DESCRIPTION OF THE TASK
I'd like the number of lines in the material below that include the word "agent", written with no other text.

SUPPLIED DATA
- - -

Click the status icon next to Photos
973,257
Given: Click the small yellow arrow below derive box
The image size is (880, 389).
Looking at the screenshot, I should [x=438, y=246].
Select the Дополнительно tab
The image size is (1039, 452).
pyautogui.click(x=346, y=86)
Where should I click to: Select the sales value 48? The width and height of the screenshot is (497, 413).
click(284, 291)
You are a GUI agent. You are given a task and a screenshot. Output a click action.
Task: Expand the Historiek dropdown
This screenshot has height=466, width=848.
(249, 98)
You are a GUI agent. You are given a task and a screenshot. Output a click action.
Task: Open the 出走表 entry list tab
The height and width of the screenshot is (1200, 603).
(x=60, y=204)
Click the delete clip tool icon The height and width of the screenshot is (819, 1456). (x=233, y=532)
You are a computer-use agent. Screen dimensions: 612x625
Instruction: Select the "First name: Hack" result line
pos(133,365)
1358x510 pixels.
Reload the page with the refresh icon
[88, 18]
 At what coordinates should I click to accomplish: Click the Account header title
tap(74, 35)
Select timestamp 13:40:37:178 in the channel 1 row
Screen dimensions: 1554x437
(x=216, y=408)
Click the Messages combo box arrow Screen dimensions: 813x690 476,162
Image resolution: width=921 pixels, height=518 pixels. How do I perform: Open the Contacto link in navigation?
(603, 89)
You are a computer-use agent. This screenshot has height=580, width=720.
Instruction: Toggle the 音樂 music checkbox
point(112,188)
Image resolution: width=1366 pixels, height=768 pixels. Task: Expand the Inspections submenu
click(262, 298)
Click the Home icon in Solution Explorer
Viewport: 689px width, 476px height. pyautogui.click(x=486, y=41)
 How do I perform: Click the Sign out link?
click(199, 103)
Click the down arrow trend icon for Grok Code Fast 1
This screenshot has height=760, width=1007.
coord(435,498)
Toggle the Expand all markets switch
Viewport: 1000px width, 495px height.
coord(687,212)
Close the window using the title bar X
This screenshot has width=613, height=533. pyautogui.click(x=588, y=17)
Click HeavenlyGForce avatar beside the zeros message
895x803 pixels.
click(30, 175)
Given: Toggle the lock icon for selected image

- - -

RESPONSE
4